======== Records supplied ========

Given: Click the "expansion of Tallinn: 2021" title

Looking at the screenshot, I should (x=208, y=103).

========
======== Records supplied ========

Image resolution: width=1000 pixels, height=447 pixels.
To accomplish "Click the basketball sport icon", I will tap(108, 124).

========
======== Records supplied ========

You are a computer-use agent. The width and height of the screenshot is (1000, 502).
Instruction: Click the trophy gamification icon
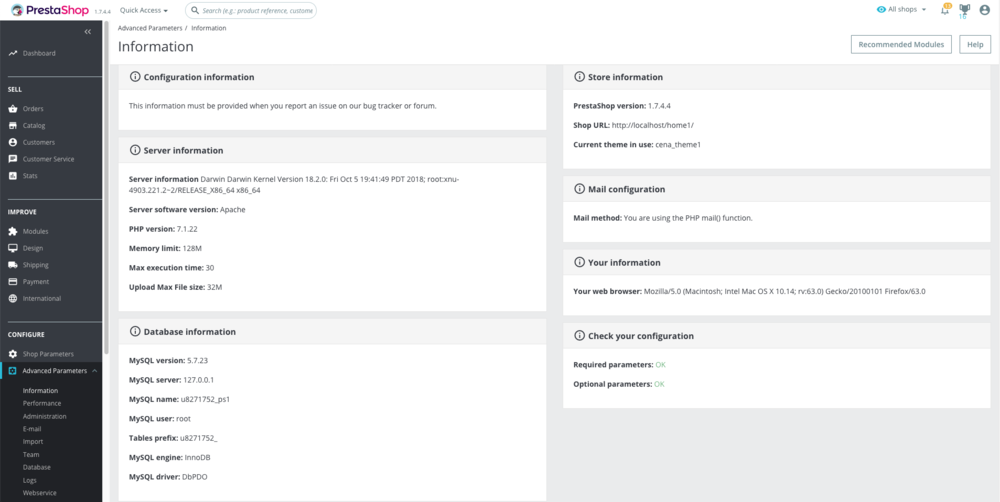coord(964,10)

========

How many lines in the material contain the string "height"? Give the number alone.

2